Many modern storage systems adopt erasure coding to provide data availability guarantees with low redundancy. Log-based storage is often used to append new data rather than overwrite existing data to achieve high update efficiency, but introduces significant \mbox{I/O} overhead during recovery due to reassembling updates from data and parity chunks. We propose parity logging with reserved space, which comprises two key design features: (1) it takes a hybrid of in-place data updates and log-based parity updates to balance the costs of updates and recovery, and (2) it keeps parity updates in a reserved space next to the parity chunk to mitigate disk seeks. We further propose a workload-aware scheme to dynamically predict and adjust the reserved space size. We prototype an erasure-coded clustered storage system called CodFS, and conduct experiments on different update schemes under synthetic and real-world workloads. We show that our proposed update scheme achieves high update and recovery performance, which cannot be simultaneously achieved by pure in-place or log-based update schemes.

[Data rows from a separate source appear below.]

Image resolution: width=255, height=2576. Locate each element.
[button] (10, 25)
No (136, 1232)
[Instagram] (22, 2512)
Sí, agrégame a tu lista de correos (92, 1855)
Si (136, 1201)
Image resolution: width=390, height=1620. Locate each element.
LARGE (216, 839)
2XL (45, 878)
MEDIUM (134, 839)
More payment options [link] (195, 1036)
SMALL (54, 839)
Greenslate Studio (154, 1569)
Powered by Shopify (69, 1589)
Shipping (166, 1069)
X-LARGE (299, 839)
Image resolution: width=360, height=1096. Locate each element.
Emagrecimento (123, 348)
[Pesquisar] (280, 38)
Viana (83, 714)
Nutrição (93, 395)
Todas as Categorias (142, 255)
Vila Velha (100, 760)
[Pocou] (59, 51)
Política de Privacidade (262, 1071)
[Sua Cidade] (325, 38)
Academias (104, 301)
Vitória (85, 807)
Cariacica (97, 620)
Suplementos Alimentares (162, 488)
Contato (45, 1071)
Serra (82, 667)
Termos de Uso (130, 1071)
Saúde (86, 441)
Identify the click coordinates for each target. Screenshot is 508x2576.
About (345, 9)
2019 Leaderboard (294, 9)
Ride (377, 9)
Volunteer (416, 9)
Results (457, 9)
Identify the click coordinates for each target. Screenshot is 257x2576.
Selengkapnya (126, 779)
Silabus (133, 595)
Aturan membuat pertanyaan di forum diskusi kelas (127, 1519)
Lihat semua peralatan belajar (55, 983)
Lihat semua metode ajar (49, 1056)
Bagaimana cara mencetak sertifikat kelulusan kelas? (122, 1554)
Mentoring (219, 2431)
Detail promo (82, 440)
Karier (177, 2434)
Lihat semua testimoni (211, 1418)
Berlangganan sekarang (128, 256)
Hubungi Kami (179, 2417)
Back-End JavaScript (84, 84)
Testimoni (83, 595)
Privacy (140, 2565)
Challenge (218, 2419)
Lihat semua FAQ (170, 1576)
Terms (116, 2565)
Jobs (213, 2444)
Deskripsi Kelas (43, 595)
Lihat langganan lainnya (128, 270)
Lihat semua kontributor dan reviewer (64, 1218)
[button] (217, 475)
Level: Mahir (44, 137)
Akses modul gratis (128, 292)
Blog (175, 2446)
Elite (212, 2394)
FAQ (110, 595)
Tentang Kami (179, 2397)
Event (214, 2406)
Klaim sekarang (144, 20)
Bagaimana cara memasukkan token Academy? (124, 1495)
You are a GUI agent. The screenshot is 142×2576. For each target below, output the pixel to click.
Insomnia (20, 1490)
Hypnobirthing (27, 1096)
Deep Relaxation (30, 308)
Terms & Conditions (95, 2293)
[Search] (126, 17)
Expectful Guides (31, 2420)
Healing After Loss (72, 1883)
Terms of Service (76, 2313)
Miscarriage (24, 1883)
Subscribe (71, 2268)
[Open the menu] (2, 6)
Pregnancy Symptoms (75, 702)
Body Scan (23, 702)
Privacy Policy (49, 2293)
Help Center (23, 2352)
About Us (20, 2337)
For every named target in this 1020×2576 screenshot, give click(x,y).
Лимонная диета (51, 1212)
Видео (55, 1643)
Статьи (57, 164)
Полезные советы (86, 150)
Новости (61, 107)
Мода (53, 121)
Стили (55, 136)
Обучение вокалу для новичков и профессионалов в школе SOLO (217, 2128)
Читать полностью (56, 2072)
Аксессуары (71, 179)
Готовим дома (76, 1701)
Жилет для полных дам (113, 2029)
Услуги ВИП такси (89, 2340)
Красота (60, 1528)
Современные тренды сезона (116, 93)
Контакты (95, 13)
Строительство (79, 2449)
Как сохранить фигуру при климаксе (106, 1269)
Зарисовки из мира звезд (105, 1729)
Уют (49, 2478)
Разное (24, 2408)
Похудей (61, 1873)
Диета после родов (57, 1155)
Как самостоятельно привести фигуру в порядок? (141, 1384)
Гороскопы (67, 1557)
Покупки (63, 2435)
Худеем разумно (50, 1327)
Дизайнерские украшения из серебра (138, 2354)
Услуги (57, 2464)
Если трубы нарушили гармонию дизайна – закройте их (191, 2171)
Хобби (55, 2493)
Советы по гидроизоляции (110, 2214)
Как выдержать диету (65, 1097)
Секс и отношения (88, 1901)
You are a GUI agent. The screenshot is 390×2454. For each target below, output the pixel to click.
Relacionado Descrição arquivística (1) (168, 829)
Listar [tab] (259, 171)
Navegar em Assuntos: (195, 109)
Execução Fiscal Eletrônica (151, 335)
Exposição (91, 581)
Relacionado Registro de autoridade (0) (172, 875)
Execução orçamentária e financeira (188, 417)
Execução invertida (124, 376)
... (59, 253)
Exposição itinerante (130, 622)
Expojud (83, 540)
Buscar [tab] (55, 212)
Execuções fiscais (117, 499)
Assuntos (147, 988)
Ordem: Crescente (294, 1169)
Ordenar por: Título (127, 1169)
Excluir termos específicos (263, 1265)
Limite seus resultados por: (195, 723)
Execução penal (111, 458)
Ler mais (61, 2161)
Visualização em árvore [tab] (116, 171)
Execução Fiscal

In addition to clustered storage, we also study the issues introduced by small random writes to SSD RAID. In the second part of this thesis, we propose TWEEN, a middleware application that aims toward write efficiency and endurance of SSD RAID. It comprises two key design features: (1) it combines the log-structured file system (LFS) and byte-addressable non-volatile RAM (NVRAM) to eliminate partial writes at both SSD and RAID levels, and (2) it mitigates the garbage collection overhead in LFS by grouping writes with similar update frequencies and absorbing LFS garbage collection writes in NVRAM.